## Work instructions
Show every line of the listing below that contains the word "height".

Pointing listing for screenshots and pages:
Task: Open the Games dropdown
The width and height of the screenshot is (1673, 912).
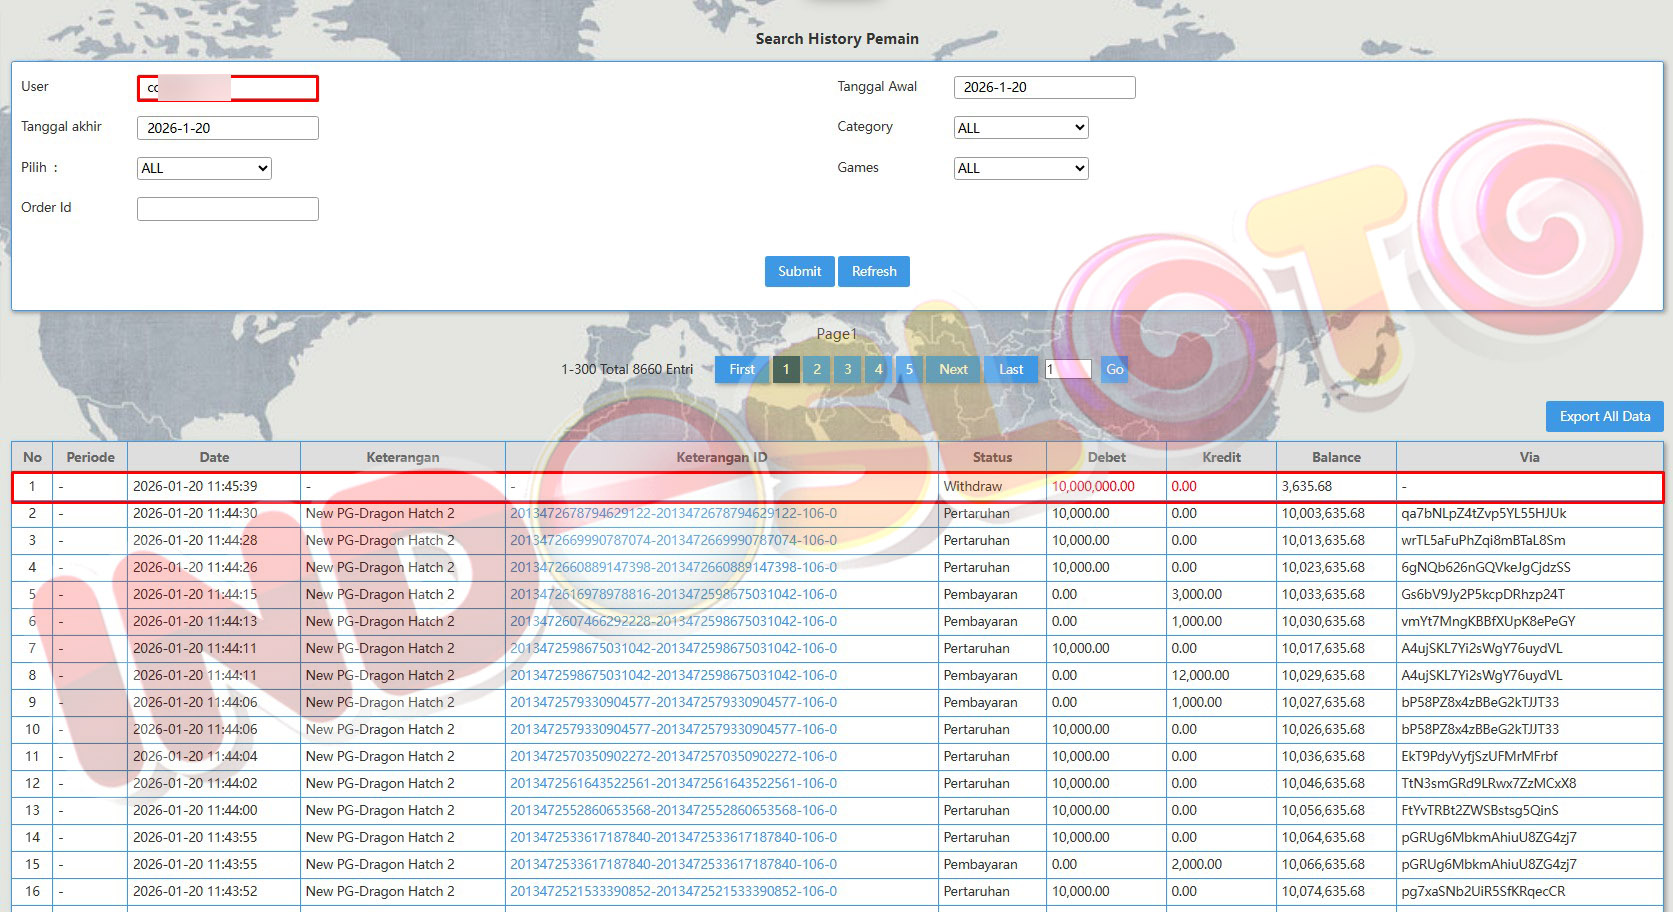Action: click(x=1020, y=168)
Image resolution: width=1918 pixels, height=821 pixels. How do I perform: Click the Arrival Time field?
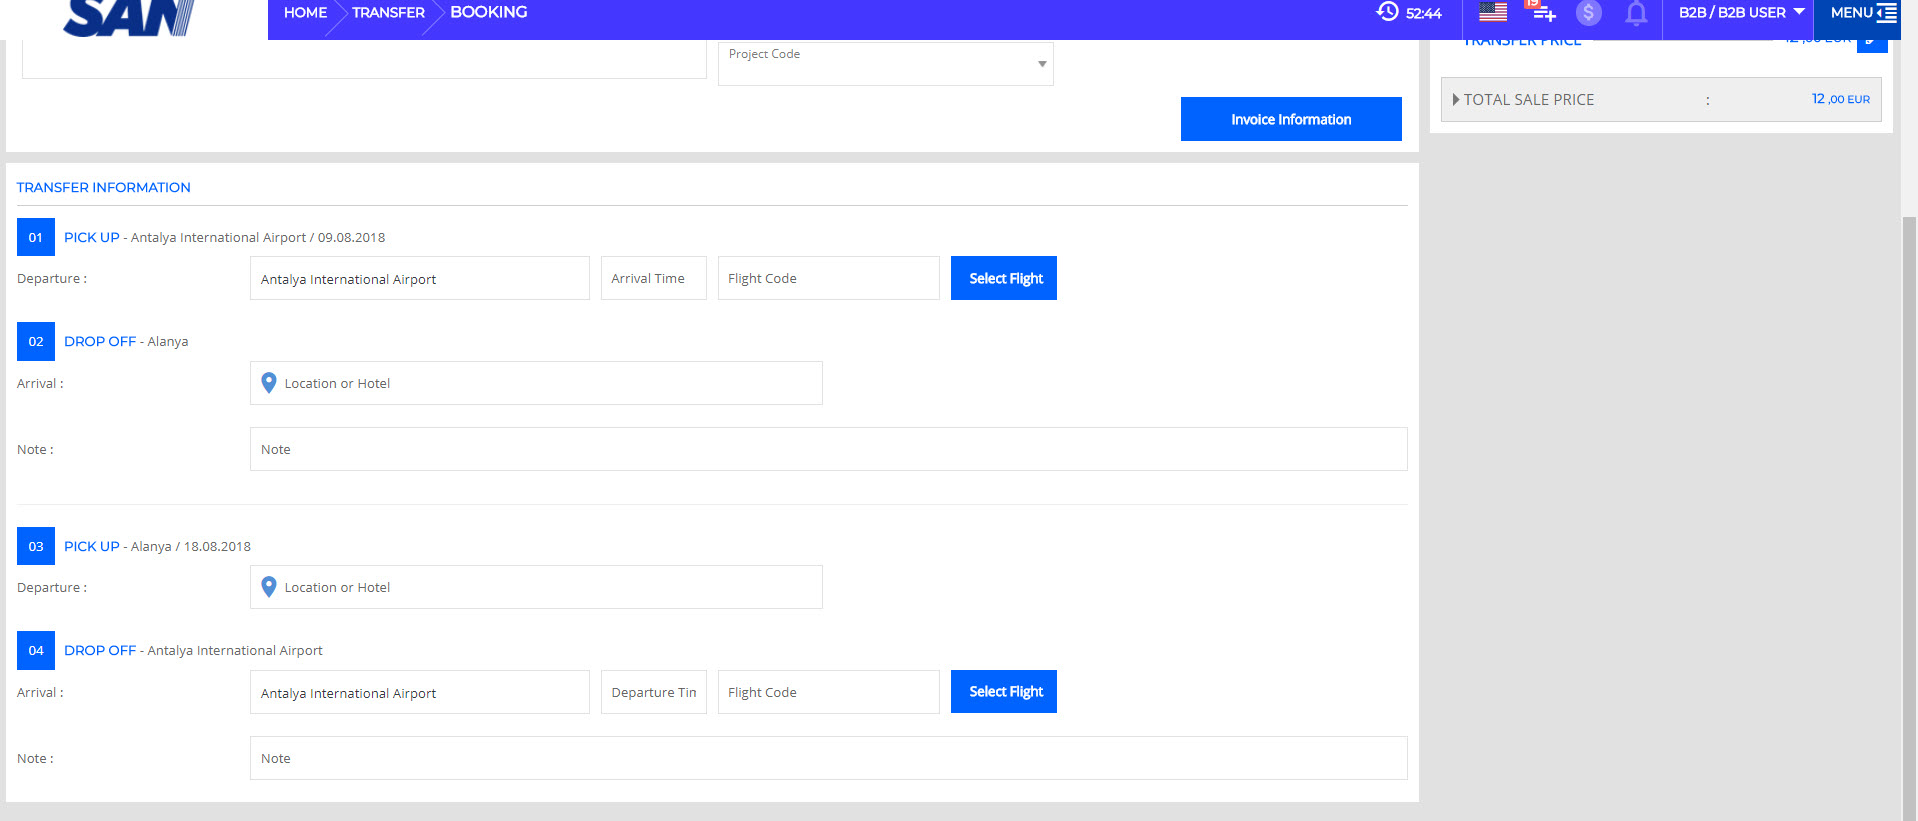coord(653,278)
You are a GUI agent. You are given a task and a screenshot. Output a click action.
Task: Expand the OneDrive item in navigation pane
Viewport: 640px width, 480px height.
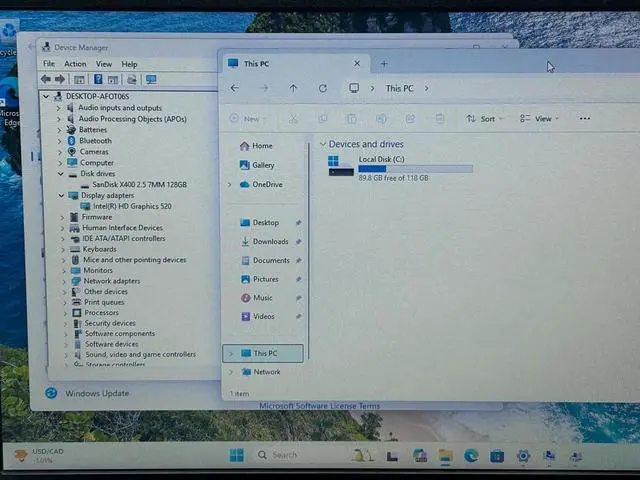[x=230, y=185]
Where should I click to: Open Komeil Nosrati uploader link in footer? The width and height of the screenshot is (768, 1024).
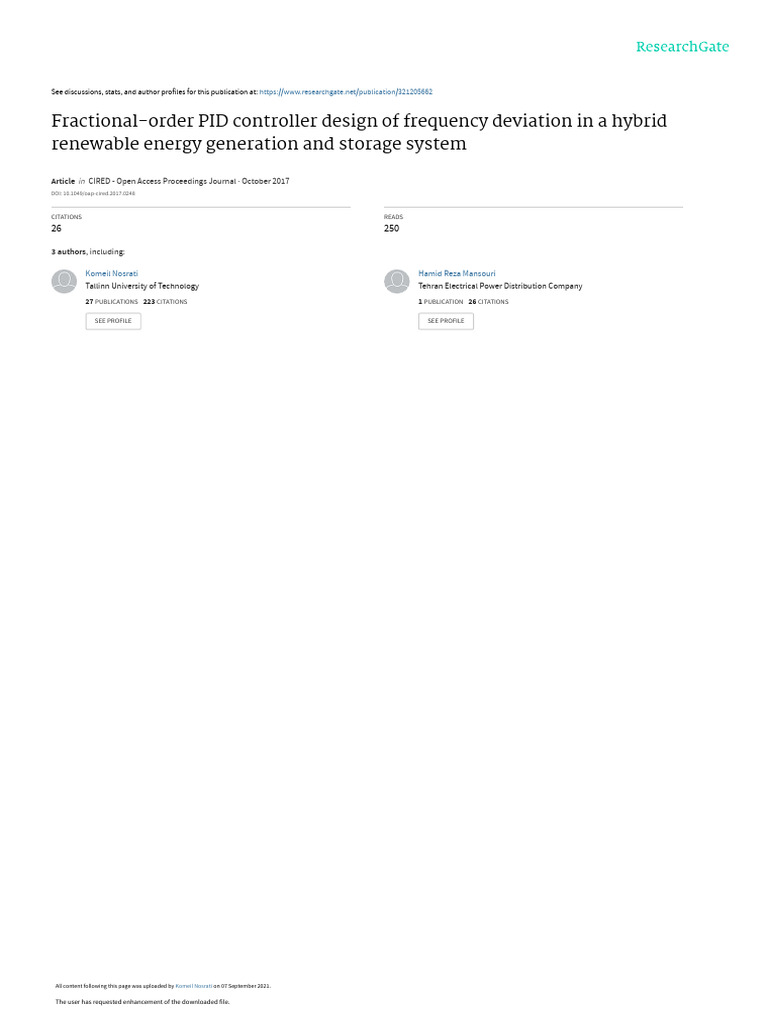tap(194, 986)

## The reply
The width and height of the screenshot is (1673, 912).
Image resolution: width=1918 pixels, height=821 pixels. How do I perform: Click the Arrival Time field?
Viewport: 640px width, 480px height.
Where should I click to: Open Komeil Nosrati uploader link in footer? The width and height of the screenshot is (768, 1024).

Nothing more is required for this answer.